I know that you're correct about looks being too important, Jaq, but there have always been exceptions. See also: John Popper, Tom Waits, Tom Petty, the Rolling Stones, Wilson Phillips, Aretha Franklin (although that was before MTV), various rappers...and many more were successful despite their physique or odd/ugly facial features (in the eye of some beholders, at least).
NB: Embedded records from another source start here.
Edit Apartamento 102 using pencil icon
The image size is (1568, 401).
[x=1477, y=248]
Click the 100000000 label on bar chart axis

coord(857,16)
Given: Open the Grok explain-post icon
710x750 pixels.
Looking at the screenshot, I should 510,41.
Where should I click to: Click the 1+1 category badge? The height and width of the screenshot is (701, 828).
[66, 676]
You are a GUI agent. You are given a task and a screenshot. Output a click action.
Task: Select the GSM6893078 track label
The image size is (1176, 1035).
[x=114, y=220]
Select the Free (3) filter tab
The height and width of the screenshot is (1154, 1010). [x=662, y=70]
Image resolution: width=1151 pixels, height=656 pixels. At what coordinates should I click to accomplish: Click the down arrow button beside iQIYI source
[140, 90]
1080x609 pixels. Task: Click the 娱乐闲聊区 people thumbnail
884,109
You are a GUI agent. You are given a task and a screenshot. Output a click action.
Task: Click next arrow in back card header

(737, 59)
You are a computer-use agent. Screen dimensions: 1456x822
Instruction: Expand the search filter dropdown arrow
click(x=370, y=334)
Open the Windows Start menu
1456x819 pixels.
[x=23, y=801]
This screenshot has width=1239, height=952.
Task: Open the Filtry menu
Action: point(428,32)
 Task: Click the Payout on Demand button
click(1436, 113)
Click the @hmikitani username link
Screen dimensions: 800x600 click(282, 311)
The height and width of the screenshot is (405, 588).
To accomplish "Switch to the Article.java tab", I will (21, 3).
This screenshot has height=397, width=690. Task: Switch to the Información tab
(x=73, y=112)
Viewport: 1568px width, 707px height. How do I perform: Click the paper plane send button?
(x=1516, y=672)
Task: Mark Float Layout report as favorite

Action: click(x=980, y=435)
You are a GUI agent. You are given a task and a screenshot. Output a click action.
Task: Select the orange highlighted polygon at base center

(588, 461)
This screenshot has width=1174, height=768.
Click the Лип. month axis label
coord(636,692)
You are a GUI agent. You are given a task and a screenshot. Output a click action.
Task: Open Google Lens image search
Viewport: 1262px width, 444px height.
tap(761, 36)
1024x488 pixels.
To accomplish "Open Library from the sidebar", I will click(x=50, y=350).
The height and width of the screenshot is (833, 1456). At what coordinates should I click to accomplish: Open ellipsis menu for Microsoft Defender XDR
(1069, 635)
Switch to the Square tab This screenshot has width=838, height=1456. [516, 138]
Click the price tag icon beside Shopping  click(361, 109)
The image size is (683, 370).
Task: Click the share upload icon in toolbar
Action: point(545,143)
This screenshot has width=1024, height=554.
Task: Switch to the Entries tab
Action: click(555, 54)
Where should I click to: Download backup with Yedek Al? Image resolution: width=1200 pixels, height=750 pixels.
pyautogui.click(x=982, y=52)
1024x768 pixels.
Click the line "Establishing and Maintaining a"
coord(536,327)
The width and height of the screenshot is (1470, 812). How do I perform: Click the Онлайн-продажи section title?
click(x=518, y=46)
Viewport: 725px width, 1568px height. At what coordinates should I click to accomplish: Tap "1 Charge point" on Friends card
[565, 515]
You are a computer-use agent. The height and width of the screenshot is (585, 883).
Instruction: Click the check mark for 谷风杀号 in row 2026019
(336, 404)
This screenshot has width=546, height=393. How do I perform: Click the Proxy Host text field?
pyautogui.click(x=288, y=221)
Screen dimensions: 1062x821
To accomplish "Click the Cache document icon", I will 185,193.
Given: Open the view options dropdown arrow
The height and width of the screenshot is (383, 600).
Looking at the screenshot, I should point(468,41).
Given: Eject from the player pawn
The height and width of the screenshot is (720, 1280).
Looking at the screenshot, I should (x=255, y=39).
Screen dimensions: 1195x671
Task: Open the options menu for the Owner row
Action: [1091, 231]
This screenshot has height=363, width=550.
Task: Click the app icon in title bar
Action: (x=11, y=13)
-Mark (The mix cd comment is mine, too.)

Roger Owen Green said...

I dare say it's more than the AI fans buying it. 701K in the first week in the US alone? Those are practically Beyonce numbers. In fact: "That's the biggest debut for 2009, and the highest debut ever for a female solo artist in the SoundScan era, according to Billboard.com. Only one other album has seen a bigger debut opening than Boyle's since Nielsen SoundScan began tracking sales in 1991. That album belongs to rapper Snoop Dogg whose "Doggystyle" sold 803-thousand copies in its first week in 1993. Boyle, a frumpy 48-year-old Scottish spinster, easily outsold highly-anticipated releases by controversial "American Idol" runnerup Adam Lambert and scandal-riddled pop star Rihanna. Lambert's debut album "For Your Entertainment debuted at number three on the Billboard 200 with 198-thousand copies sold, while Rihanna's latest, "Rated R," sold 181-thousand copies to debut at number four.

But Wild Horses couldn't drag me to buy it.